Considerato che il concorso straordinario verterà su un’unica prova scritta con domande a risposta multipla, insomma un quiz a crocette – diversamente dalla selezione a procedura ordinaria che prevederà due prove scritte e un colloquio orale preceduti da un test preselettivo -, la ministra Azzolina ha fatto sapere che non pubblicherà alcuna banca dati. Niente domande in anticipo. Sarebbe troppo facile. Il concorso non deve essere una sanatoria, un “dentro tutti” in stile saldi invernali. Viceversa devono essere testate le reali competenze dei candidati.
La reazione istintiva dell’insegnante precario, a questo punto, è prevedibile. Competenze? Quali competenze? Al massimo con un test a crocette si misurano le abilità e qualche conoscenza del candidato. Mica il suo sapere di operatore dell’educazione, o il suo talento per la formazione di esseri umani, eccetera. Ovvero, inutile nasconderlo: il concorso straordinario è stato ideato ed è stato strutturalmente composto come un “dentro tutti”, sorta di promozione Poltronesofà della scuola pubblica. È lampante. Dunque tanto varrebbe avere le domande pubblicate in anticipo. Perlomeno i candidati otterrebbero l’opportunità di prepararsi su nozioni e concetti ben definiti.
Idem per la questione degli anni di servizio. Da anni lo Stato italiano a settembre apre le porte del precariato di terza fascia, quello dei supplenti annuali. Stipula contratti che poi a giugno interrompe per rifare tutto da capo l’autunno successivo. E così a giro. L’importanza di quei contratti ha un valore assoluto non solo per migliaia di lavoratori ma anche per centinaia di migliaia di studenti e famiglie italiane, che vedono così garantito il diritto all’istruzione. Pertanto davvero a quel servizio andrebbe reso merito facendone il principale requisito per la valutazione di un aspirante insegnante di ruolo.
Ma – attenzione – è proprio qui che l’insegnante precario, campione dell’era del disagio dove nulla è ciò che sembra, avverte quel senso di profondo smarrimento che muta velocemente in inquieta dubbiosità. Nel disappunto per la miopia della politica egli distingue un sentimento incongruo, sente una corrente fredda che contrasta le vampate di irritazione. Qualcosa lo tormenta. È una domanda indicibile. E se la ministra Azzolina non avesse tutti i torti? E se il Miur fosse depositario di una necessità di più ampio raggio? Cioè, calma. Non è che il Miur abbia proprio ragione. L’obbrobrio di un concorso che vorrebbe dare alla scuola italiana prof affidabili attraverso un quiz resta appunto un obbrobrio. Le domande pubblicate in anticipo rappresenterebbero, comunque, un aiuto. E però. Siamo sicuri che esse costituirebbero una vera discriminante? Cosa cambierebbe sapere prima del tempo se al quiz mi chiederanno il cognitivismo di Jean Piaget oppure la teoria comportamentale di Ivan Pavlov? La data di composizione dell’Infinito oppure l’anno del trattato di Campoformio? È pur sempre un test a crocette!
..............................
Compiti:
• A. Riduci a un elenco puntato il paragrafo del testo sul concorso straordinario che comincia con «Idem per la questione degli anni di servizio», conservandone i fatti principali.
• B. Nel testo sul concorso straordinario sostituisci "quiz a crocette" con "test a scelta multipla" e riporta tutto il passo che va da "Considerato che il" fino a "competenze dei candidati.".
Le voci riportate qui non servono per svolgere i compiti.

Raccolta di voci:
..............................
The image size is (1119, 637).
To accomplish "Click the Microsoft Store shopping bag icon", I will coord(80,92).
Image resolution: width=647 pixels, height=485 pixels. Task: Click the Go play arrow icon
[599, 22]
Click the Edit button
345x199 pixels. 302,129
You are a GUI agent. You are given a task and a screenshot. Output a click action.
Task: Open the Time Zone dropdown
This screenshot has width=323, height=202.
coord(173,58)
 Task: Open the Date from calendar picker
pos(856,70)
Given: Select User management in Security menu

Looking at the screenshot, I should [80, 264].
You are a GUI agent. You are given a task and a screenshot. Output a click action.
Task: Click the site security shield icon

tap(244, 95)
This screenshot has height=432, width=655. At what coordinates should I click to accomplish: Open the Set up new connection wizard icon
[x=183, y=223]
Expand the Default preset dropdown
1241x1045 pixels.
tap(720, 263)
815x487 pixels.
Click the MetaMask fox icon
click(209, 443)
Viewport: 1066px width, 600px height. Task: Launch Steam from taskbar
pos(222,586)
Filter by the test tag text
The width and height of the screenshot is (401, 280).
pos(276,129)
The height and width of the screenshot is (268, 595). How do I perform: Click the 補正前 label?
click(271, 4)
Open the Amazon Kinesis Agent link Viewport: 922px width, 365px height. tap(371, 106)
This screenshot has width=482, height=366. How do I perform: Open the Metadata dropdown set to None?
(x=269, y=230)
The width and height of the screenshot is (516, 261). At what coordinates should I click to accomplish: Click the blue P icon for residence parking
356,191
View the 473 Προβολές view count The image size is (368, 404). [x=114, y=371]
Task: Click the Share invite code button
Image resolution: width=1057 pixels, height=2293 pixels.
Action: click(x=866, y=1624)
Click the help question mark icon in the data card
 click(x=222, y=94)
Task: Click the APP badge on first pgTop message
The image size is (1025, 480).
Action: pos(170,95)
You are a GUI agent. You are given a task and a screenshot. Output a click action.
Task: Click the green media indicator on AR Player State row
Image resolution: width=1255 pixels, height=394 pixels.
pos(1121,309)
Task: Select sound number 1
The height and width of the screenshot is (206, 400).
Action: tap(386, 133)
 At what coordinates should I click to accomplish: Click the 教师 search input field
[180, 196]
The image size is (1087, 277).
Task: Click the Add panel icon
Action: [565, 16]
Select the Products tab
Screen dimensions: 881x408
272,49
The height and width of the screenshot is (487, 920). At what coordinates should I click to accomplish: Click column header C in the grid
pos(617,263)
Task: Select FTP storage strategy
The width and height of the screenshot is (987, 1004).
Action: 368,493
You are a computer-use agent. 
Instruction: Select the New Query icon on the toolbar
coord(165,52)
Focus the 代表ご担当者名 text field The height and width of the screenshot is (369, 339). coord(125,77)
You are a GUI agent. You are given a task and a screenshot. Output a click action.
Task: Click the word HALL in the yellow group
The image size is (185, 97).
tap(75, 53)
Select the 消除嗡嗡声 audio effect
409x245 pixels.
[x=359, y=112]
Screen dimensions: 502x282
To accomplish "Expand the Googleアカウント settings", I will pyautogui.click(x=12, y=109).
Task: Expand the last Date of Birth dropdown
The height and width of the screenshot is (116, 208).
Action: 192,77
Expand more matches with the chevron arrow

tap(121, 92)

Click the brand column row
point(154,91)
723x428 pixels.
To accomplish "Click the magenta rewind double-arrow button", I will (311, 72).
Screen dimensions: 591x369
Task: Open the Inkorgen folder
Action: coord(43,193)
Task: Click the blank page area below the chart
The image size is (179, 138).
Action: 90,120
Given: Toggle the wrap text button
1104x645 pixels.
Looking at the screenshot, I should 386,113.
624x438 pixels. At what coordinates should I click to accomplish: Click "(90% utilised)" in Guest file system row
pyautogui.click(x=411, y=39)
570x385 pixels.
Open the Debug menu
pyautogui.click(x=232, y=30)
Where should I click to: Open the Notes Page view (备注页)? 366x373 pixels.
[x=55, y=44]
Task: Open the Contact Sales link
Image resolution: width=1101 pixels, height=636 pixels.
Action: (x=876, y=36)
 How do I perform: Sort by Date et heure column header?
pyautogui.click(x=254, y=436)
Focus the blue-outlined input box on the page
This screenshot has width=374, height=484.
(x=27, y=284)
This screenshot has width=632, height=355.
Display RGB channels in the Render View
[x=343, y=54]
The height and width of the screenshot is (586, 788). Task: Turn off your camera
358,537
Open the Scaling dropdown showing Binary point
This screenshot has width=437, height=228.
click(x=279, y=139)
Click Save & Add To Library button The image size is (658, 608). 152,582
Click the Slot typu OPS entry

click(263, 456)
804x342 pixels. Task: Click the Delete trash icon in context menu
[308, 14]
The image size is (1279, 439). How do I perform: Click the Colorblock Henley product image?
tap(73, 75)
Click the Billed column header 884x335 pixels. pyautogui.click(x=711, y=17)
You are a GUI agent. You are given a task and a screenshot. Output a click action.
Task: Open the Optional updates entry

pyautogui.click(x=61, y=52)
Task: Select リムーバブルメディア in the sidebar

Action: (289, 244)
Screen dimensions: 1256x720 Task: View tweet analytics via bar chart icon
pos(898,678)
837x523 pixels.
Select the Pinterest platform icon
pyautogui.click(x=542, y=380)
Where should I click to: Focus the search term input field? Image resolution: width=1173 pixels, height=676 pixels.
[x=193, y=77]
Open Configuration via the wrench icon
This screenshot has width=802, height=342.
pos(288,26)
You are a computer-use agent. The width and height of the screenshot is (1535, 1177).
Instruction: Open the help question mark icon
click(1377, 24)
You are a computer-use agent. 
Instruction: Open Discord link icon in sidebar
..............................
Risposte in ordine:
• A.
- Lo stesso discorso vale per gli anni di servizio.
- Da anni, a settembre, lo Stato italiano apre le porte del precariato di terza fascia, quello dei supplenti annuali.
- Stipula contratti che interrompe a giugno, per poi rifare tutto da capo l'autunno successivo, in un ciclo continuo.
- Quei contratti hanno un valore assoluto per migliaia di lavoratori e per centinaia di migliaia di studenti e famiglie italiane, a cui garantiscono il diritto all'istruzione.
- Per questo a quel servizio andrebbe reso merito, facendone il principale requisito per valutare un aspirante insegnante di ruolo.

• B.
Considerato che il concorso straordinario verterà su un’unica prova scritta con domande a risposta multipla, insomma un test a scelta multipla – diversamente dalla selezione a procedura ordinaria che prevederà due prove scritte e un colloquio orale preceduti da un test preselettivo -, la ministra Azzolina ha fatto sapere che non pubblicherà alcuna banca dati. Niente domande in anticipo. Sarebbe troppo facile. Il concorso non deve essere una sanatoria, un “dentro tutti” in stile saldi invernali. Viceversa devono essere testate le reali competenze dei candidati.